Emiliano, tecnico senior BBM che ha gestito l’intervento, racconta che questo tipo di operazione può essere eseguita su qualsiasi soffiatrice, di qualsiasi marca e modello. Cambia la macchina, ma il principio resta lo stesso: senza una corona di orientamento in condizioni ottimali la produzione si ferma, con perdite economiche immediate.
L’importanza degli accoppiamenti corretti
Durante l’intervento sono stati controllati e regolati anche i pignoni di comando della soffiatrice. Quando si installano componenti nuovi come una ralla o un cuscinetto di grande diametro, è fondamentale settare con estrema precisione tutti gli accoppiamenti. È proprio in questa fase che si gioca l’affidabilità nel tempo della macchina.
Emiliano spiega che l’esperienza del tecnico soffiatore fa davvero la differenza. Non basta cambiare il pezzo, bisogna sapere come regolarlo, come allinearlo e come farlo lavorare in modo armonico con il resto della macchina. Un intervento fatto bene garantisce vantaggi duraturi, mentre uno superficiale porta spesso a nuovi problemi dopo pochi mesi.

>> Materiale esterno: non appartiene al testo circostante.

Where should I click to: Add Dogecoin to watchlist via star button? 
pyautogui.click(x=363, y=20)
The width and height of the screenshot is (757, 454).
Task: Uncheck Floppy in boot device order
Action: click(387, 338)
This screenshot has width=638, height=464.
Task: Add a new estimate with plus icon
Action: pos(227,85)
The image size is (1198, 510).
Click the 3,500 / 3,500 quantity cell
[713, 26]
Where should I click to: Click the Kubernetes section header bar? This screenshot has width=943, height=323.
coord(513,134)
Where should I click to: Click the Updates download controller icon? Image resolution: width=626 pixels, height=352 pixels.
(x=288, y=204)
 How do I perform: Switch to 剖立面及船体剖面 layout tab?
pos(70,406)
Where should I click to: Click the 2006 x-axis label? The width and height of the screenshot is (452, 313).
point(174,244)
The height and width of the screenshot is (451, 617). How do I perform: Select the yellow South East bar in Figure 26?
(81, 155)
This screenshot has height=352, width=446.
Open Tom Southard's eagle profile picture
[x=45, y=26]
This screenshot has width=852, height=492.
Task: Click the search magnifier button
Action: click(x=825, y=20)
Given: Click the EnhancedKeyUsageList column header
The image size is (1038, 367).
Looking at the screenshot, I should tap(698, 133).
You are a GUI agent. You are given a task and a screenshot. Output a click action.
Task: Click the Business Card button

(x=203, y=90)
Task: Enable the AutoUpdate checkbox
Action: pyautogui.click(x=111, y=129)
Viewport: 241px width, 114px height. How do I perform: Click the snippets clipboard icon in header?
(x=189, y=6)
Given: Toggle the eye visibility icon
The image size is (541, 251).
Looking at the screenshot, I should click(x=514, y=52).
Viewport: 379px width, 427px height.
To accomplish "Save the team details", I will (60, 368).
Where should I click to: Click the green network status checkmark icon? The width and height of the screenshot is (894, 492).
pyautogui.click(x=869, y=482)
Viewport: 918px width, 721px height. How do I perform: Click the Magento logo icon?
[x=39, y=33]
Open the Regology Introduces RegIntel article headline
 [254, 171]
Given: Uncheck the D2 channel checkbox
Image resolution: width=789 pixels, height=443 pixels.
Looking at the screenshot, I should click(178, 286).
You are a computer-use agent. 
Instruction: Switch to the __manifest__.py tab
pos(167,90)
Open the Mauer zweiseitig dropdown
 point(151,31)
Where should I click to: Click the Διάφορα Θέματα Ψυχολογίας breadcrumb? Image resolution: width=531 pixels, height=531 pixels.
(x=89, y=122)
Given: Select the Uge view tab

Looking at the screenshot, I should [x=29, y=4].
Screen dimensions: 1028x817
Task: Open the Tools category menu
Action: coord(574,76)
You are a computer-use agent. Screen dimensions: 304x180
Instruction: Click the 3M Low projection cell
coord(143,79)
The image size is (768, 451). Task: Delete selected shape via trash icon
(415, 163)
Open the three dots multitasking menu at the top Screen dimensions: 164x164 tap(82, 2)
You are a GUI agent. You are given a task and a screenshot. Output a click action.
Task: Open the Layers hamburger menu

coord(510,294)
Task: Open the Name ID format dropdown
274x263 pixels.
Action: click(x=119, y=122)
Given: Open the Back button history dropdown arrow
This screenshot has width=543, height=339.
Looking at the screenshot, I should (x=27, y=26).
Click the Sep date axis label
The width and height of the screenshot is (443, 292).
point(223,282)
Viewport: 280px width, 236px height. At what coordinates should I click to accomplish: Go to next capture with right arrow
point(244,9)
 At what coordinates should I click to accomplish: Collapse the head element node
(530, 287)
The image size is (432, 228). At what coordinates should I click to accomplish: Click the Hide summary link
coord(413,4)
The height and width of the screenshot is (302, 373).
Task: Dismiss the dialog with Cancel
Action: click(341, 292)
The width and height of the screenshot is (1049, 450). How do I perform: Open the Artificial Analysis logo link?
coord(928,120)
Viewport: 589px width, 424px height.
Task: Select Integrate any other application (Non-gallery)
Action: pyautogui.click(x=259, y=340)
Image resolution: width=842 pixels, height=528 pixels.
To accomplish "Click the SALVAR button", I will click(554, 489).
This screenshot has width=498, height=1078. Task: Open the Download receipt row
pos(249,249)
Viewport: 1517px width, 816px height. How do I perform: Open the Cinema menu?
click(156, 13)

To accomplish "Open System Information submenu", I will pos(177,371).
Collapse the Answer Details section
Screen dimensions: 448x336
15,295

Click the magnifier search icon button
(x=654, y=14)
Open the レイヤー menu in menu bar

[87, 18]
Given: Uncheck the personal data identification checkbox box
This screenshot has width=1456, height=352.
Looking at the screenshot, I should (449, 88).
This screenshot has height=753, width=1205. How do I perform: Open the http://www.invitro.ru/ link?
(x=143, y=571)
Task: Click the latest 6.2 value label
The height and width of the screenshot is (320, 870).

Il Direttore tecnico di Centrale Latte Brescia Raffaele Bombardieri afferma:
“nel momento in cui c’è stato il fermo della macchina abbiamo individuato subito la società BBM, con cui la Centrale collabora da diversi anni, che nel giro di poche ore è stata in grado di organizzare il lavoro e programmare un lavoro molto complesso per l’estrazione e soprattutto molto preciso per il montaggio della nuova Ralla riconoscendo nei tecnici intervenuti la massima professionalità per il settore soffiaggio.”
Il Service BBM
Il Service BBM nasce per garantire continuità produttiva alle aziende del settore beverage e packaging. Interviene su soffiatrici, riempitrici, etichettatrici, palettizzatori e linee complete, con tecnici specializzati su macchine come SIDEL, KRONES, SMI, KHS, SACMI, OCME e ACMI. Il punto di forza del Service BBM è la rapidità di intervento, anche in situazioni di emergenza, unita all’esperienza di tecnici con oltre vent’anni di lavoro sul campo.
BBM non si limita a riparare un guasto, ma analizza la causa del problema, interviene in modo strutturato e lavora per prevenire il suo ritorno.
Grazie a competenze che uniscono meccanica, elettronica e processo, BBM è in grado di accompagnare il cliente non solo nella ripartenza della macchina, ma anche nel suo miglioramento continuo.
Centrale del Latte Brescia
Dal 1930, senza mai interrompere la produzione nemmeno per un giorno, la Centrale del Latte di Brescia rappresenta un punto di riferimento nel settore lattiero-caseario italiano. L’azienda si distingue da sempre per la sua capacità di innovare: è stata infatti la prima in Italia a produrre il latte UHT in Bottiglia PET e rimane sempre l’unica azienda del settore che confeziona latte alimentare solo esclusivamente in bottiglia PET.
Oggi la Centrale del Latte di Brescia realizza un’ampia gamma di prodotti, tra cui latte fresco, latte microfiltrato e latte UHT.
La produzione annua raggiunge circa 62 milioni di bottiglie. Le confezioni in plastica sono realizzate con una miscela di plastica vergine e RPET (PET riciclato), con una quota di materiale riciclato pari al 50%, a conferma di un impegno concreto nella riduzione dell’impatto ambientale e nella promozione di un modello produttivo più sostenibile.